In an article for the New Scholar in 2007, making a survey of novels by Foer, Dave Eggers, Nicole Krauss, Myla Goldberg and others, the critic Melvin Jules Bukiet defined their work collectively as “Brooklyn Books of Wonder”: “Take mawkish self-indulgence, add a heavy dollop of creamy nostalgia, season with magic realism, stir in a complacency of faith, and you’ve got wondrousness.” The main fault of these novels, according to Bukiet, is their evasion of the emotional reality of the traumas they purport to depict, using enormity, wonder, and momentousness as a way of concealing their inability to grapple with actual human experience. It was a similar criticism as that lobbed by James Wood in his 2000 essay “Human, All Too Inhuman”, in which he describes a trend in contemporary “cabinet of wonders” novels (not strictly limited to Brooklyn authors) where “[the] mode of narration seems to be almost incompatible with tragedy or anguish.”
But their criticisms don’t seem to apply, for instance, to the work of Jhumpa Lahiri, or Edwidge Danticat, or Jennifer Egan. If not a “book of wonder,” what is the voice, style, tradition, spirit, or concern that inflects or defines the Brooklyn novel?

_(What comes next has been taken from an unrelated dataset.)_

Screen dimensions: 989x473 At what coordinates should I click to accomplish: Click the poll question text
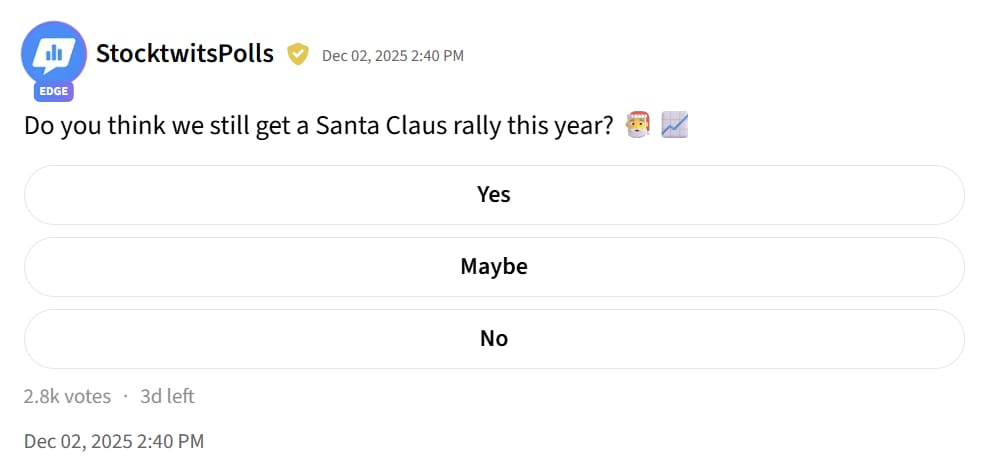click(x=318, y=127)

Is there something beyond simple geography — or the fact that it’s not Manhattan — which distinguishes Brooklyn’s literary culture? In this second part of a two-part oral history (if you haven’t, read part one here), we’ll hear from some of the figures associated with the Brooklyn Lit movement as they talk about what characterized the movement for them, what happened after, and what comes next.

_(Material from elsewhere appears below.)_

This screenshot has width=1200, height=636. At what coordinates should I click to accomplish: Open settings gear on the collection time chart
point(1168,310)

Elissa Schappell [author and co-founder, with Rob Spillman, of Tin House magazine; together she and Spillman moved from Manhattan’s Lower East Side to Brooklyn in the Fall of 1998]: I would be interested to know what other people think of as being the Brooklyn aesthetic, because that’s interesting to me. How does that happen? Why did it become one thing, and not another?

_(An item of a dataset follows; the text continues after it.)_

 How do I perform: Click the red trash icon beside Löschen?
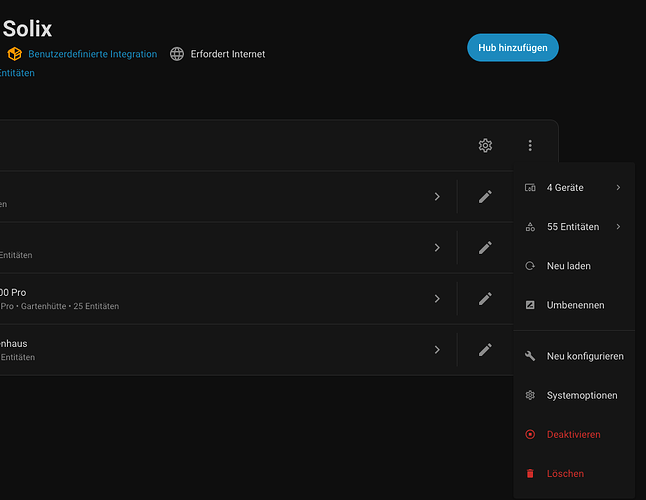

Rob Spillman [co-founder of Tin House magazine, which operates bicoastally in Brooklyn and Portland, Oregon]: There’s a pride in Brooklyn, and a pride in working outside the big five [the country’s largest literary publishers, based in Manhattan. Formerly the big six: Macmillan, HarperCollins, Simon & Schuster, Hachette, and prior to their merger, Penguin and Random House], and trying to truly be indie and to publish new voices, to publish people of color and women. We all pride ourselves in that. But frankly, if the Lower East Side were more affordable, maybe we would all still be there?
Then again, there’s a lot more space here, there’s a lot more cultural diversity. And for a while, 9/11 shut down Manhattan as book country. There was this void. Then there’s the physical barrier of the bridges and the river that gives the feeling we are separate. But for a lot of us I think also there’s a collective attitude of trying to avoid Manhattan, especially avoiding anything above 14th Street. Like, anything above 14th Street is suspect, and if it’s produced above 14th Street it’s probably commercial garbage. There is that collective attitude; there is a disdain for that, and maybe a collective resentment of their continuing power and reach.
That’s always been in evidence since I’ve been in Brooklyn: that spirit of wanting to band together against the Manhattan establishment.
That’s been in evidence since I’ve been in Brooklyn: that spirit of wanting to band together against the Manhattan establishment.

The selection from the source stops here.